This second example is from an AOL user. Four images were viewed during a visit, each from a different host (and IP) address.

A visitor where the host address is different for every access. The source log lines of this visit were logged on the same day.

host address	time	requested file	user-agent
cache-mtc-aa09.proxy.aol.com	00:24:13	/workshops/14th/lindsay.jpg	Mozilla/4.0 (compatible; MSIE 6.0; AOL 7.0; Windows NT 5.1; .NET CLR 1.0.3705)
cache-mtc-ak07.proxy.aol.com	00:24:38	/workshops/14th/frank-lindsay.jpg	Mozilla/4.0 (compatible; MSIE 6.0; AOL 7.0; Windows NT 5.1; .NET CLR 1.0.3705)
cache-mtc-am07.proxy.aol.com	00:25:27	/workshops/14th/rosa2-2002-06-18.jpg	Mozilla/4.0 (compatible; MSIE 6.0; AOL 7.0; Windows NT 5.1; .NET CLR 1.0.3705)
cache-mtc-ak03.proxy.aol.com	00:25:38	/workshops/14th/lindsay-size.jpg	Mozilla/4.0 (compatible; MSIE 6.0; AOL 7.0; Windows NT 5.1; .NET CLR 1.0.3705)

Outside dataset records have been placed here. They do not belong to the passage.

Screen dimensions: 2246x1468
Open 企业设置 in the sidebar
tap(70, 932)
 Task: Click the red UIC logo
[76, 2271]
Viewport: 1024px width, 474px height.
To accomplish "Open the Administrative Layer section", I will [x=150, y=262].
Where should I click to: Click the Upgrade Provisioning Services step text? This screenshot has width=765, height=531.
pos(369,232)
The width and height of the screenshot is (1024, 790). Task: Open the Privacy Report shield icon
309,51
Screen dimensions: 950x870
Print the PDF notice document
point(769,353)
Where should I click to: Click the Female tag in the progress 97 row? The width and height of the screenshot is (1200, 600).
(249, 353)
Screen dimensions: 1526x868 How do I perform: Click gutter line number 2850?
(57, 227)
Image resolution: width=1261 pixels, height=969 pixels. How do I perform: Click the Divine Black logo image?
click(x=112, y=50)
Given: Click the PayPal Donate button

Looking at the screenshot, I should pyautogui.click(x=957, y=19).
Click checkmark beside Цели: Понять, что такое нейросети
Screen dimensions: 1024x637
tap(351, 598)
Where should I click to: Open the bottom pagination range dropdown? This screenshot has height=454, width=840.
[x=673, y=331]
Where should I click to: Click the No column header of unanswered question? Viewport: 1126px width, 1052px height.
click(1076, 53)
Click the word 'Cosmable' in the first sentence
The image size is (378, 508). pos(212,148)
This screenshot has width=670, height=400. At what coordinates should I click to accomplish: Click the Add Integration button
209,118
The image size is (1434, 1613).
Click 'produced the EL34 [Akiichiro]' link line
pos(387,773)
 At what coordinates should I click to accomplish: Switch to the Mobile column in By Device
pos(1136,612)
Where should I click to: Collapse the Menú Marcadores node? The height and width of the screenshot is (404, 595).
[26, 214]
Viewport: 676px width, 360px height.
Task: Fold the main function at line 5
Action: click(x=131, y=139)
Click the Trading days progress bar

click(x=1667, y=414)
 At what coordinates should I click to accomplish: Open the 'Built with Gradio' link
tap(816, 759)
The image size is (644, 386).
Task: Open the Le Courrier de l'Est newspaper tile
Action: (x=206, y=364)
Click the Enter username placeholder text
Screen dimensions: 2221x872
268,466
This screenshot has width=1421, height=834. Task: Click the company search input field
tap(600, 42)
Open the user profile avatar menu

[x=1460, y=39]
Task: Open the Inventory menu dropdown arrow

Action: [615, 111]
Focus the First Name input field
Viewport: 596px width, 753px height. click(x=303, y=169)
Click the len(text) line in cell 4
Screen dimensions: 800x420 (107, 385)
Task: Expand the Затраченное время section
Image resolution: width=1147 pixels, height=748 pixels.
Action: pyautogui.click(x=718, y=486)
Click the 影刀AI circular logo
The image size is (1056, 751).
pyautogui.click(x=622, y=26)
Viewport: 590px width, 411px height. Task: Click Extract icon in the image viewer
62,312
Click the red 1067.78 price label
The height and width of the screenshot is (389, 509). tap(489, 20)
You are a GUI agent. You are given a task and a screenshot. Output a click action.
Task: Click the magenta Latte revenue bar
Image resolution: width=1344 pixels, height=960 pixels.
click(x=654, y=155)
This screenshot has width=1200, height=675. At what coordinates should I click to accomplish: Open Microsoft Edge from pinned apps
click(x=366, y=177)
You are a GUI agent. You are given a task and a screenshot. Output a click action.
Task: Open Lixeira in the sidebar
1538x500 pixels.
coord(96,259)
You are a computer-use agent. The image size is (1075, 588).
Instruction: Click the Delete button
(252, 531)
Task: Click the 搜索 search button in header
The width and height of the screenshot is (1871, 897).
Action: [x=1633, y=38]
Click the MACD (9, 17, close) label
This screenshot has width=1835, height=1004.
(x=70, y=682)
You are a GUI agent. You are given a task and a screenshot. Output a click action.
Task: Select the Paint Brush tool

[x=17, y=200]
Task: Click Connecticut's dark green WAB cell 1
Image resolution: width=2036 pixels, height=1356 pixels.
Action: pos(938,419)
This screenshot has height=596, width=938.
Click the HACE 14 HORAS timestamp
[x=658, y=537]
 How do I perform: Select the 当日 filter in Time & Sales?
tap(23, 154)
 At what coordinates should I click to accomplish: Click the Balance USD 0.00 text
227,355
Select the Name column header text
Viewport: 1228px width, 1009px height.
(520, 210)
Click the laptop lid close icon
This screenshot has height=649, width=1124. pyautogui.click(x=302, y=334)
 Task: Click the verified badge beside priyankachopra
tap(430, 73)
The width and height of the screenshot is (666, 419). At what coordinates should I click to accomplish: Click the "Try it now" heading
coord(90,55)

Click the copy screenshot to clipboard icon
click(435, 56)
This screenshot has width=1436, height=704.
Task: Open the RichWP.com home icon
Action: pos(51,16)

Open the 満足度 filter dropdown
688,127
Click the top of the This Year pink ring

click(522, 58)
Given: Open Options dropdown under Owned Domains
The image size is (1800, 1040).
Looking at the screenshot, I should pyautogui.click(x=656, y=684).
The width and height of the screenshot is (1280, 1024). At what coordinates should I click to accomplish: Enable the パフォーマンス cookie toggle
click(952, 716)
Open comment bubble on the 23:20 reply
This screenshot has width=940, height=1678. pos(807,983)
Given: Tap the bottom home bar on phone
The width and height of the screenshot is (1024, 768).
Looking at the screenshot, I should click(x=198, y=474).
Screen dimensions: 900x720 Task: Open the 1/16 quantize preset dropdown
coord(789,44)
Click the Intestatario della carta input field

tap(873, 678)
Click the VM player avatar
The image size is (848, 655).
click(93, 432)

And, because of cacheing proxies or people who use services such as AOL, different visitors can look like the same visitor if you look only at their host address.

The referring URL is optional

The referring URL is information that is sometimes made available to the web server. It is the URL of the page which included a link to your web site which was followed by the visitor (for example, a page on your site might get listed in a search engine).

For the first page request of a visit, the referring URL will tell you the address of the page on another web site from where a link was followed. For subsequent pages, referrers will be pages within the site.

People use Back a lot - the original referrer can reappear

It isn't always the case that the referring site will only appear as the referrer for the first page in a visit because people use the browser's Back button a lot.

You might expect log lines for a visit to follow the trend of each page being the referrer of the next page accessed. The log lines of a made-up a visit are shown next.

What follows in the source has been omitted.